According to Economic Survey
estimates, the DPCO led to a 21 per cent increase in prices of cheaper formulations (i.e. those that were in the 25th percentile of the price distribution). However, in the case of costly formulations (i.e. those that were in the 99th percentile), the increase was about 2.4 times. The effect of the DPCO, 2013, in increasing prices was, therefore, more potent for more expensive formulations than for cheaper ones — reinforcing the effect opposite to what it was instituted for, i.e. making drugs affordable, it noted. “Government, being a huge buyer of drugs, can intervene more effectively to provide affordable drugs by combining all its purchases and exercising its bargaining power … Ministry of Health and Family Welfare must evolve non-distortionary mechanisms that utilise government’s bargaining power in a transparent manner,” said the Survey.
The Economic Survey
made a case for repealing or amending the following Acts: Factories Act; ECA, 1995; Food Corporation of India, 1965; Sick Textiles Undertakings (Nationalisation) Act, 1974; Recovery of Debts due to Banks and Financial Institutions Act; and Right to Fair Compensation and Transparency in Land Acquisition, Rehabilitation and Resettlement Act.
The Right to Fair Compensation and Transparency in Land Acquisition, Rehabilitation and Resettlement Act, introduced in 2013, which regulates land acquisition with 80 per cent of the land to be acquired through negotiations, tilts the balance in favour of landowners, who need to be made an equal partner in developing land and sharing the benefits and costs with the developer/acquirer. As for foodgrain markets, the government’s policies of procuring cereals lead to a costly foodgrain economy, adversely affecting competition and acting as a disincentive for crop diversification. Policies for the foodgrain market have led to the emergence of the government being the largest procurer and hoarder of rice and wheat, besides crowding out private trade and increasing the food subsidy burden. Inefficiencies in the markets are affecting the long-run growth of the agricultural sector, it said.
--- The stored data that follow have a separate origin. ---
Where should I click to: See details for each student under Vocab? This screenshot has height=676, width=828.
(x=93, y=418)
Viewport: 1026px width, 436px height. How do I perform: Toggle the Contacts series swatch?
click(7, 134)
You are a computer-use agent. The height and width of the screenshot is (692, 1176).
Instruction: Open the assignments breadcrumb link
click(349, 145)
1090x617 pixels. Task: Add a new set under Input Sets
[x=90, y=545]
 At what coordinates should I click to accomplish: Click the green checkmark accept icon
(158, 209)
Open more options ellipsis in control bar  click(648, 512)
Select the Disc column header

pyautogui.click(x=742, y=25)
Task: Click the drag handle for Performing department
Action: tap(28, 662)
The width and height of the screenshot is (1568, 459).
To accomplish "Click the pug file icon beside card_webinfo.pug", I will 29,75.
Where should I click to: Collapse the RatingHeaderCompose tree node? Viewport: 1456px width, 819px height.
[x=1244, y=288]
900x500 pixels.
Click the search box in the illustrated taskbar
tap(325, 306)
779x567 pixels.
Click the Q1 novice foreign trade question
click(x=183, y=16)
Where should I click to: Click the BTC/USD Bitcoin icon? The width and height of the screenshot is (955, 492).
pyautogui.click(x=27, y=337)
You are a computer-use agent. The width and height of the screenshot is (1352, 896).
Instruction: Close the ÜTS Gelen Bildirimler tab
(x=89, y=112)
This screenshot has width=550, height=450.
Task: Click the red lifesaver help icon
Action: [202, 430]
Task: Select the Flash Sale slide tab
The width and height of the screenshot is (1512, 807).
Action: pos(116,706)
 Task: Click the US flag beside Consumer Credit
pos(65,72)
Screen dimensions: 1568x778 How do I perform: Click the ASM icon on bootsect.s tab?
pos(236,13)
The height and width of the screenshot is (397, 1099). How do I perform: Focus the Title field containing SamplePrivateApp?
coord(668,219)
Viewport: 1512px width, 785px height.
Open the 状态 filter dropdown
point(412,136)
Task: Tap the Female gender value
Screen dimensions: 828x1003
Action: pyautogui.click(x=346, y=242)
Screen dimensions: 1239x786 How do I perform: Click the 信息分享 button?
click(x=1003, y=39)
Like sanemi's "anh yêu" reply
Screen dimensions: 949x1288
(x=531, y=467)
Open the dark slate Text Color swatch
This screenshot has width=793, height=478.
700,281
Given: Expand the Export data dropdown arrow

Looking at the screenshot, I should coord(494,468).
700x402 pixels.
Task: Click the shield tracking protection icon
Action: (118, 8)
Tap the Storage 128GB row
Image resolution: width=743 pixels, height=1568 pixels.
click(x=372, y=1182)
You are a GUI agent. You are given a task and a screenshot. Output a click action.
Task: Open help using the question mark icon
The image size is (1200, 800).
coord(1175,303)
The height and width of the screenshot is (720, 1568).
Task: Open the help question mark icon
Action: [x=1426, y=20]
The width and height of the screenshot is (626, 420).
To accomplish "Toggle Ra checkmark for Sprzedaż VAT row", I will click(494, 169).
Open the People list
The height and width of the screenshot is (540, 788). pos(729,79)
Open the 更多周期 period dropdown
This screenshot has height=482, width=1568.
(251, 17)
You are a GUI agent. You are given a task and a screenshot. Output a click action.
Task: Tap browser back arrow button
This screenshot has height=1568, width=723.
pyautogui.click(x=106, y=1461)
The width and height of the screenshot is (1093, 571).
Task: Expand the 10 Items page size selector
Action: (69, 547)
“The food-grains policy needs to be dynamic and allow switching from physical handling and distribution of food-grains to cash transfers/food coupons/smart cards,” said the Survey.
Making a case against full debt waivers, the Survey said the beneficiaries of full debt waivers “consume less, save less, invest less and are less productive after the waiver, compared to the partial beneficiaries”.
Karnataka, Rajasthan, Madhya Pradesh, Maharashtra, and Punjab have announced loan waivers in the past three years.
The Survey said debt waivers disrupted the credit culture and reduced formal credit flow to the very same farmers.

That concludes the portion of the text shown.